A summary of the situation from Reason:

A Michigan couple says their town seized a building they owned and then demanded that they buy two cars for the police department to get their own property back.

The case, first reported by WXYZ Detroit, began in December of 2020 when the mayor of Highland Park and the police chief dropped by a 13,000-square-foot building owned by Justyna and Matt Kozbial for an impromptu fire code inspection.

The city officials found a marijuana grow operation inside. The Kozbials, immigrants from Poland, say they had a state license to grow medical marijuana, but the city seized the building anyway and held on to it for 17 months without charging them with a crime.
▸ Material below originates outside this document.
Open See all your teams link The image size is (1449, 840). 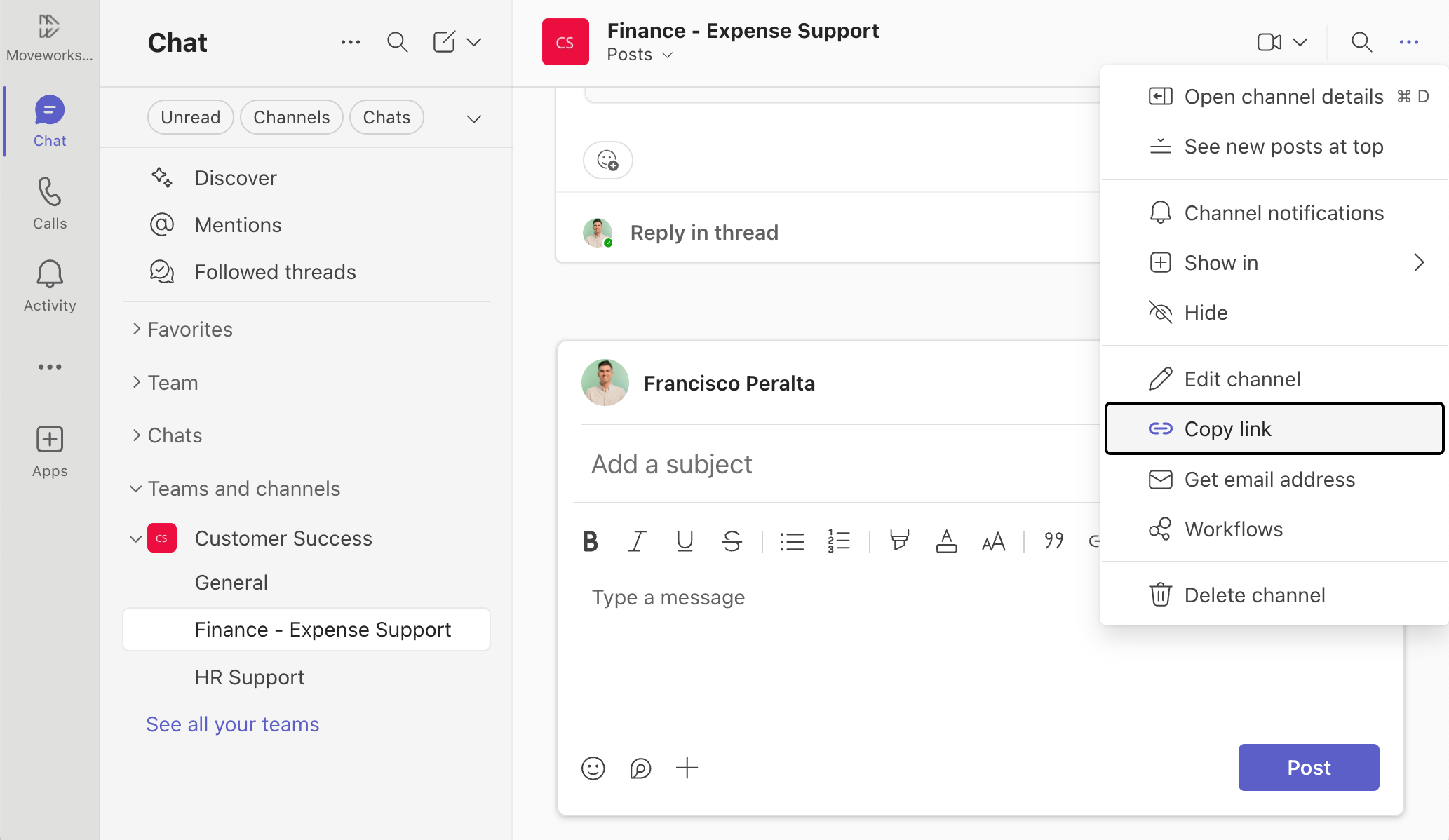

Under civil asset forfeiture laws, police can legally seize property—cash, cars, and even houses—suspected of being connected to criminal activity like drug trafficking, whether or not the owner has been charged with a crime. But not only were the Kozbials never charged with a crime, police never alleged there was any major criminal activity.

In a response to an interrogatory filed in the Kozbials’ subsequent lawsuit against Highland Park, a city police officer answered “none” when asked to identify any predicate felony offenses justifying the seizure.